Poderão os GAFA (Google, Amazon, Facebook, Apple) substituir os bancos tradicionais na relação com o cliente final? Nesta fase não, mas aos poucos algumas peças começam a juntar-se e a tornar esta ameaça para o sector mais palpável e possível. Não é mais fácil à Amazon, que tem os registos atualizados ao segundo sobre registos de vendas de milhões de comerciantes, poder dar crédito a estas empresas? Já que todos temos um Iphone ou um telemóvel com sistema Android, não seria normal servirem como meio de pagamento através da Apple ou da Google Wallet? E ser possível transferir dinheiro no meio de uma conversa de Facebook ou o Whatsapp? Ou as inúmeras lojas que usam Instagram poderem ter um “carrinho de compras” integrado para fazer a compra e pagamento imediatamente? Tudo isto parece um pouco futurista mas se olharmos para a carteira de investimentos da Google Ventures (veículo de investimento em Capital de Risco da Google) em fintech é possível notar algum apetite especial por esta área, ou para o facto de o Facebook ter pedido licença bancária para operar Portugal.

Todos estes gigantes tecnológicos podem ser concorrência para a banca nacional mas, dada a uniformização do acesso às contas previsto pelo PSD2, também os bancos internacionais e fintechs terão ainda mais facilidade de vir buscar negócio a Portugal. Só a Revolut, neo banco (aplicação com funcionalidades de banco mas sem licença bancária) criado em 2015, levantou neste verão uma ronda de financiamento de 66M£, já tem 1 milhão de utilizadores e conta vir buscar alguns milhares a Portugal.

Como pode o sector defender-se deste efeito muitas vezes apelidado de “UBERização” da banca? Será capaz de ser melhor que os GAFA, ser mais relevante e conveniente por estar mais no contexto? Infelizmente não estamos bem encaminhados. Dada a falta de rentabilidade da maioria dos bancos, começaram a ser impostas comissões para todo o tipo de operações, foram fechadas agências e tentou-se privilegiar o contacto online sem reformular e adaptar estes canais. Isto faz sentido a nível económico mas coloca estes bancos na mesma arena que as empresas tecnológicas. Estas empresas são especialistas no contacto digital, criam soluções com ótimas experiencias de utilização e, na sua grande maioria, sem custos para o utilizador.
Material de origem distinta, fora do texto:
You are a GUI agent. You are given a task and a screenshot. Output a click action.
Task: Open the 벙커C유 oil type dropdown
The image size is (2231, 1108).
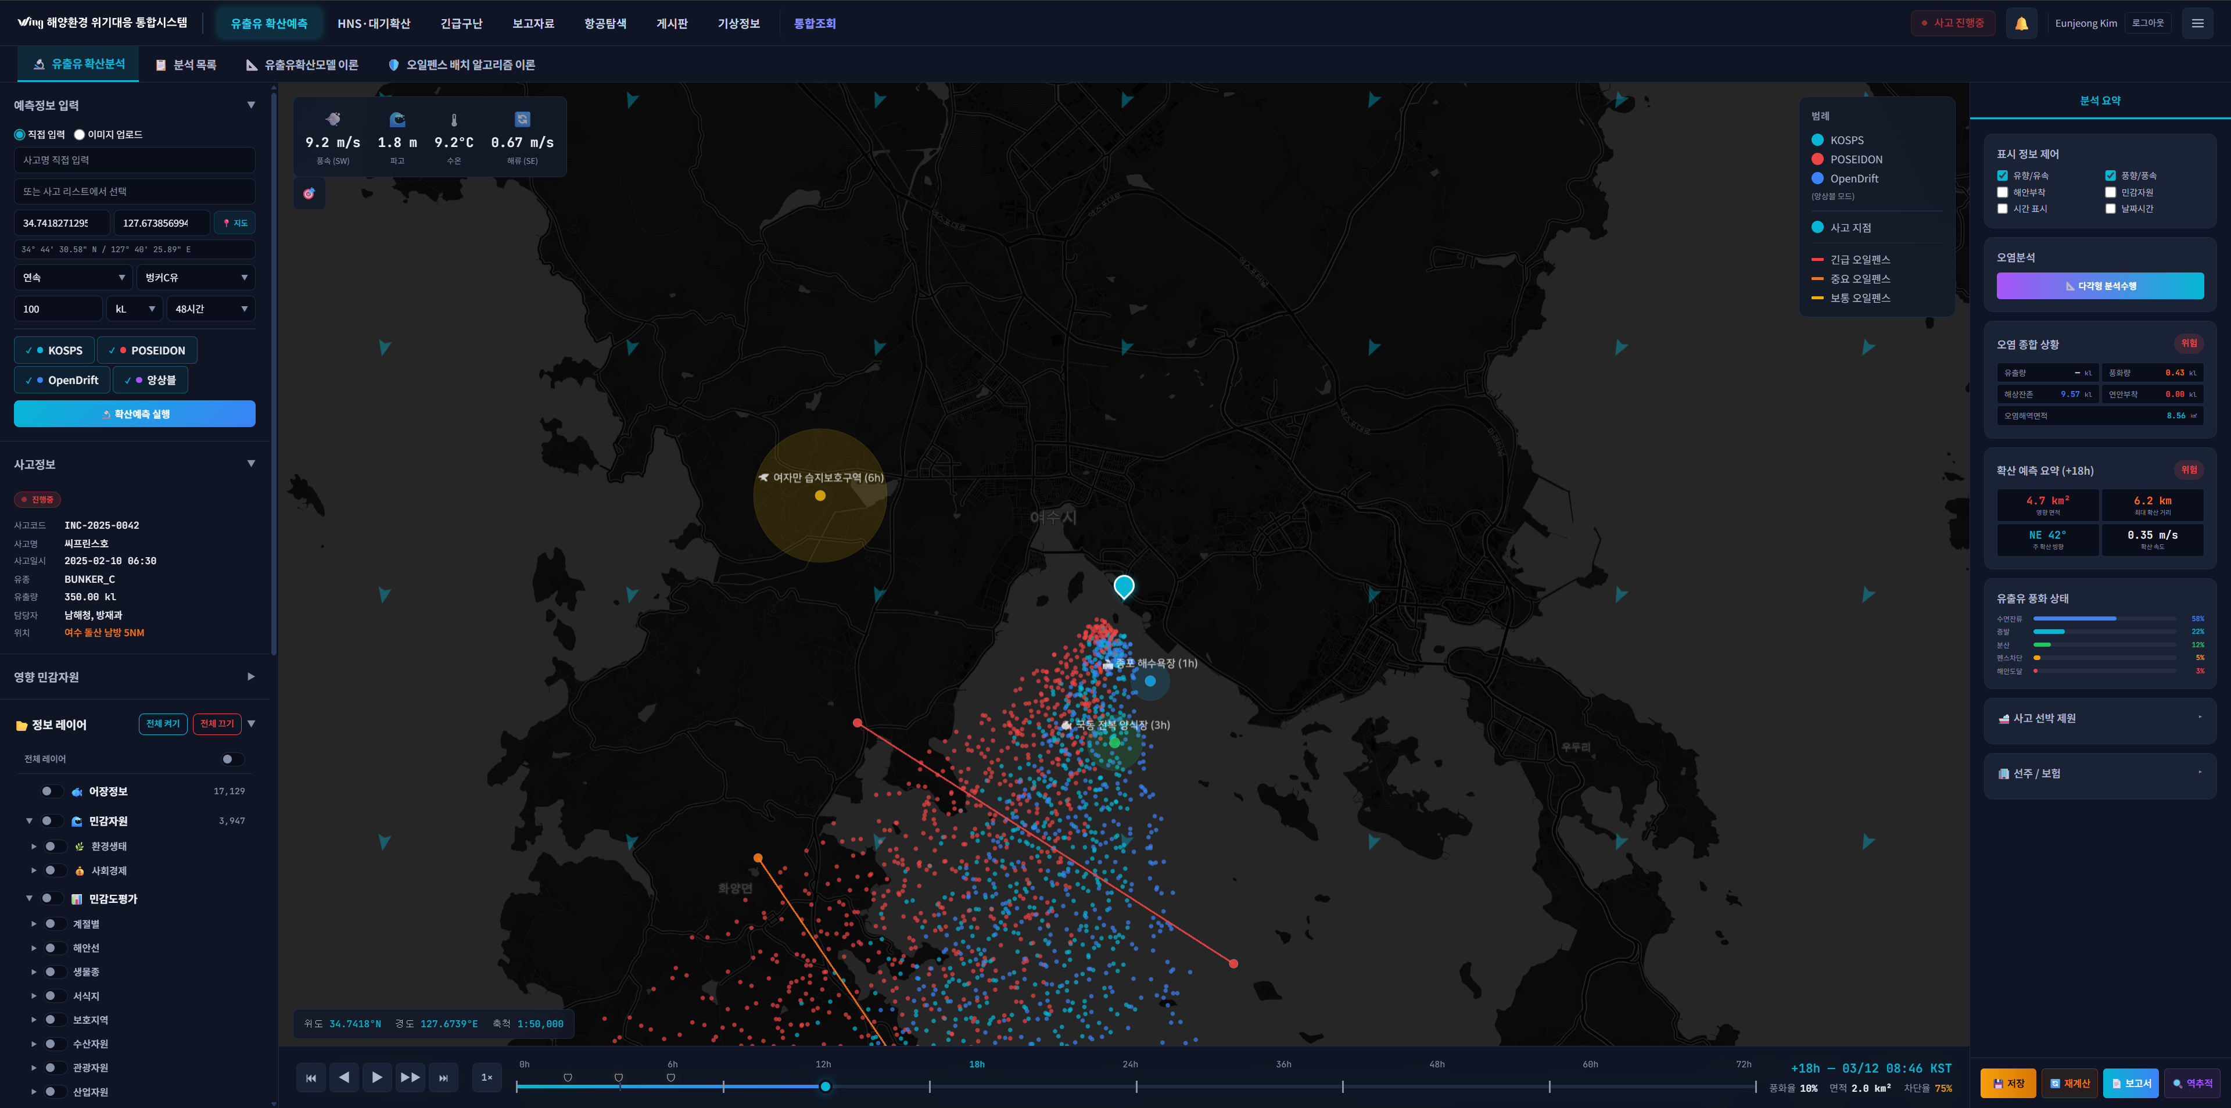(x=196, y=277)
Têm a vantagem do consumidor consultar diariamente os seus produtos e serviços e não precisam de capitalizar fundos para “resolver” concorrentes falidos.

Felizmente o PSD2 é muito mais que uma norma regulatória. É o início de uma era de banca aberta e uma tremenda oportunidade para os bancos começarem a colaborar com outras empresas de forma sistematizada. Como inspiração para o sector financeiro deveríamos ter as fintechs nacionais que, com capacidade de execução, foco e menos recursos para competir com os incumbentes nacionais e internacionais, vão avançando e conquistando clientes. Talvez com cooperação com estas fintech seja realmente possível criar produtos de valor acrescentado e reduzir os incentivos para autorizar a Google a aceder à nossa conta bancária.

(*) Head of Venture Capital da BiG Start Ventures
Nota: este artigo de opinião de João Freire de Andrade, Head of Venture Capital na BiG Start Ventures, foi escrito no contexto do evento “The Future of Payments and Fintech”, que decorreu hoje, 6 de novembro, no Museu do Dinheiro, em Lisboa.